The atonement will not be forgiving- each man must pay grievously for all mistakes before humanity may experience a chaos-free world. Every human is affected by the original sin of Adam and Eve therefore, each individual must be purged. The boy’s father and mother have died but it is needed “before the next generation can accomplish its destiny, whatever that may be” (Bennett, 77). Whether the destruction of the world is the work of a raging God or from the sinful man is still questionable because God is never seen- the supposed works are seen but it is hard to pinpoint the origin. Everything is mere speculation when it comes to the subject of God. Though the novel gives the impression that the world can slowly be reconstructed by the boy and other young souls, you encounter the query of how they may achieve their destiny if the maps of the brook trout cannot be made right again to follow. Will the goodness within man be enough to carry humanity forward, or will it too wither away and be forgotten due to enchantment into sin? This endless cycle of possibility and impossibility makes McCarthy’s novel so equivocal about God’s presence. God granting salvation in The Road seems as likely as it is unlikely.
Through the eyes of many critics, it is seen that the evidence for God and the evidence against God weigh equally in sophistication and credibility in Cormac McCarthy’s The Road.
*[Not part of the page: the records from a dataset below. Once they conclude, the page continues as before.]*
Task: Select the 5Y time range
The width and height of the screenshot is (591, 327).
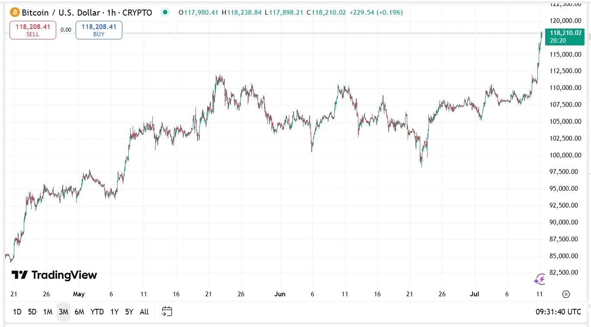Action: [129, 312]
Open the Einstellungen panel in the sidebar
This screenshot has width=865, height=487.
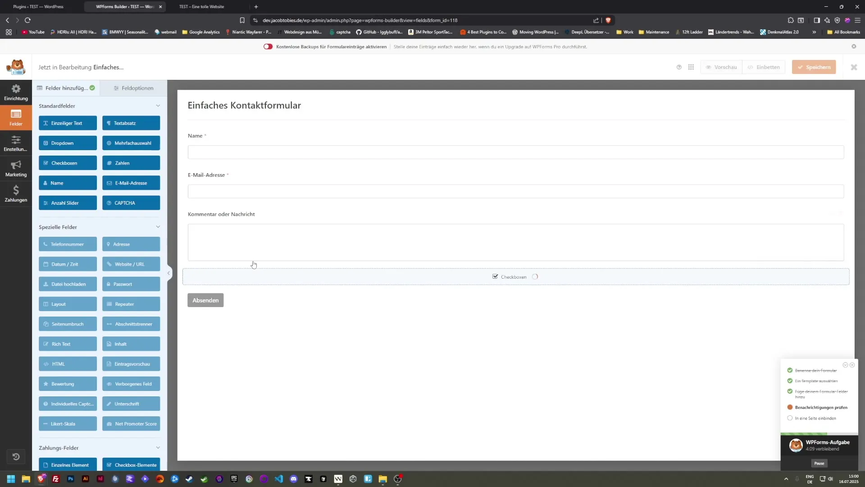pos(15,143)
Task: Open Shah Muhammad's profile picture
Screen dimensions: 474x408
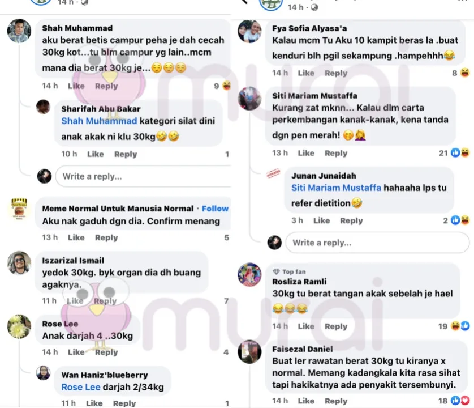Action: (19, 31)
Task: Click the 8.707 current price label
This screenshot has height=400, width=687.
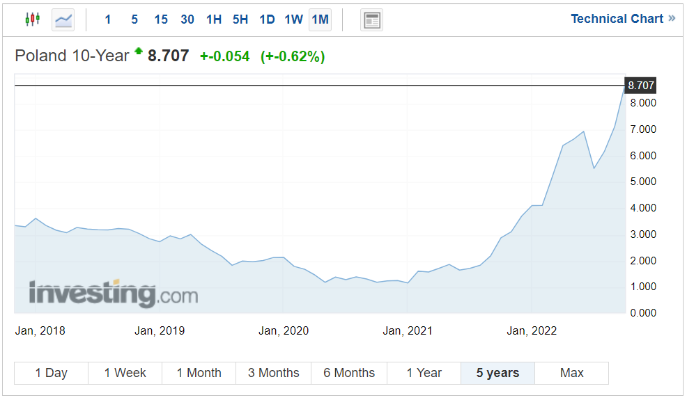Action: [x=640, y=86]
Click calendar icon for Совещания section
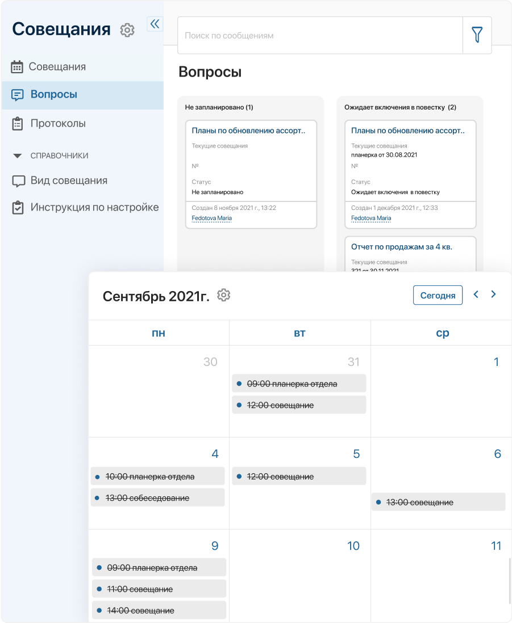The height and width of the screenshot is (623, 512). [x=18, y=66]
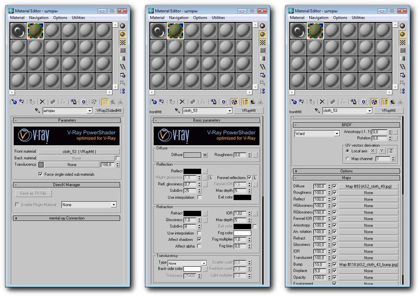The height and width of the screenshot is (297, 420).
Task: Expand the mental ray Connection rollout
Action: click(67, 218)
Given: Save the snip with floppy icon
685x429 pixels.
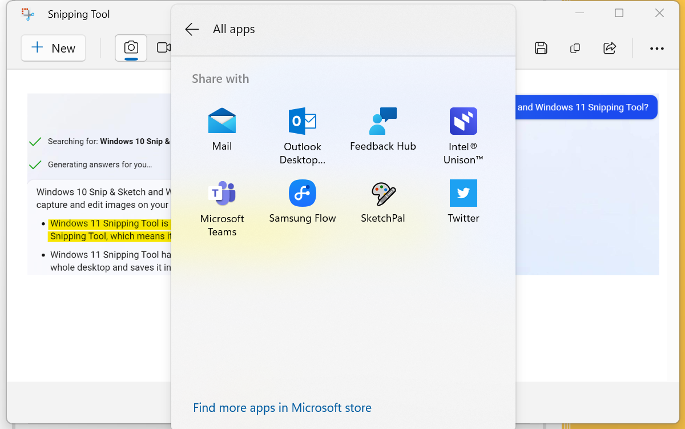Looking at the screenshot, I should 541,49.
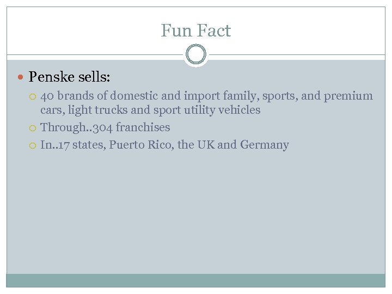Click the number 40 in first sub-bullet
392x294 pixels.
coord(47,96)
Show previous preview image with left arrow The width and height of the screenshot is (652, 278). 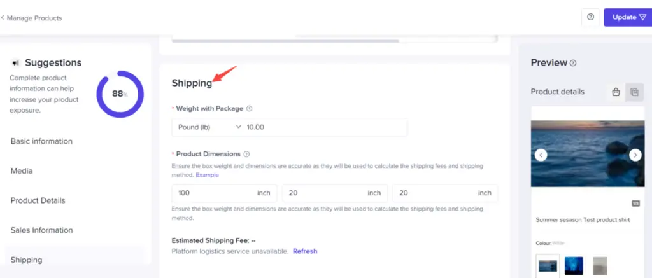pyautogui.click(x=541, y=155)
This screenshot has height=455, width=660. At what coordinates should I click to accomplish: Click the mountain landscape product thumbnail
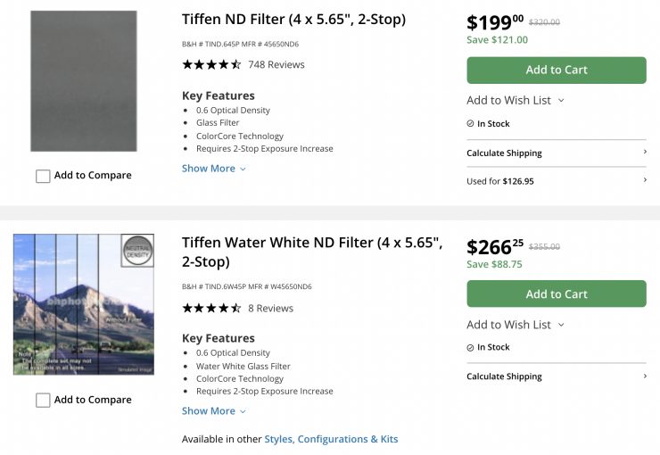(x=84, y=304)
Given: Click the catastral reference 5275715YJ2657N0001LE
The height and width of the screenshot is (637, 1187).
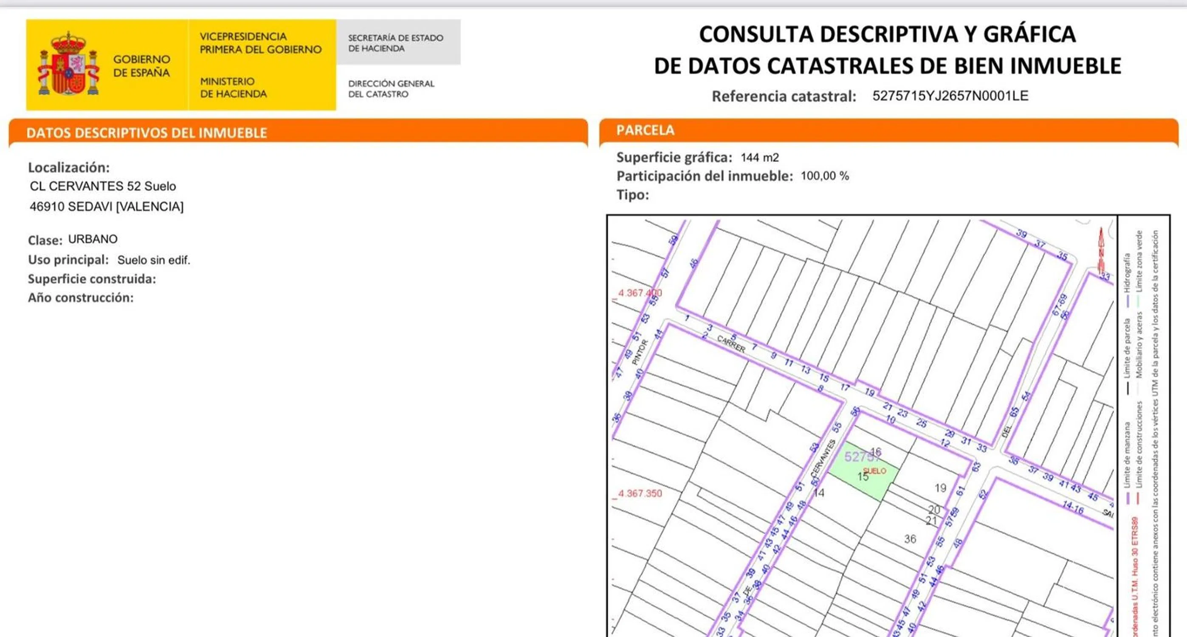Looking at the screenshot, I should pos(950,96).
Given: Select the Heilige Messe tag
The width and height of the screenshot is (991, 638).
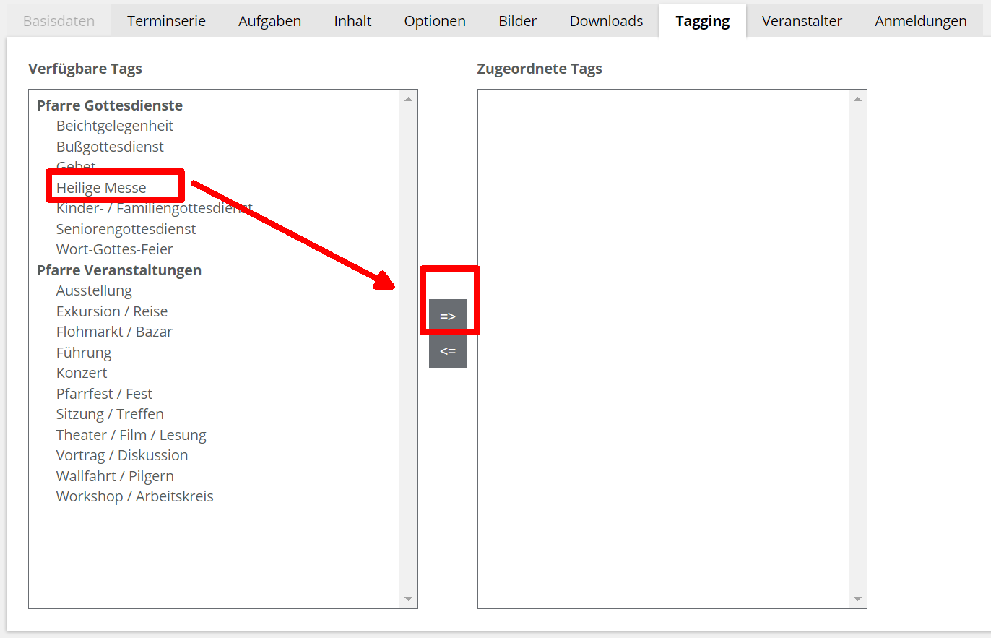Looking at the screenshot, I should [101, 188].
These similar and contrasting views held by different critics help shed new ideas on the definition of God being a personification of human goodness or the idea of redemption that can only come after facing God’s wrath for ruining the world we have borrowed with no respect. However, these ideas of what God could be are negated by the ideas of God not existing at all. The impossibility of God is enhanced when we see how it is not possible for any God to be present in a world where men cannot thrive and that no messianic protector can save man when the messiah-like humans are tainted with the original sin. There is no clear answer to the debate of God’s presence in The Road at all- only vague hints. McCarthy leaves the query of God’s presence unanswered and ambiguous and suggests that even at what seems like the end of the world, the answer will still yet to be defined.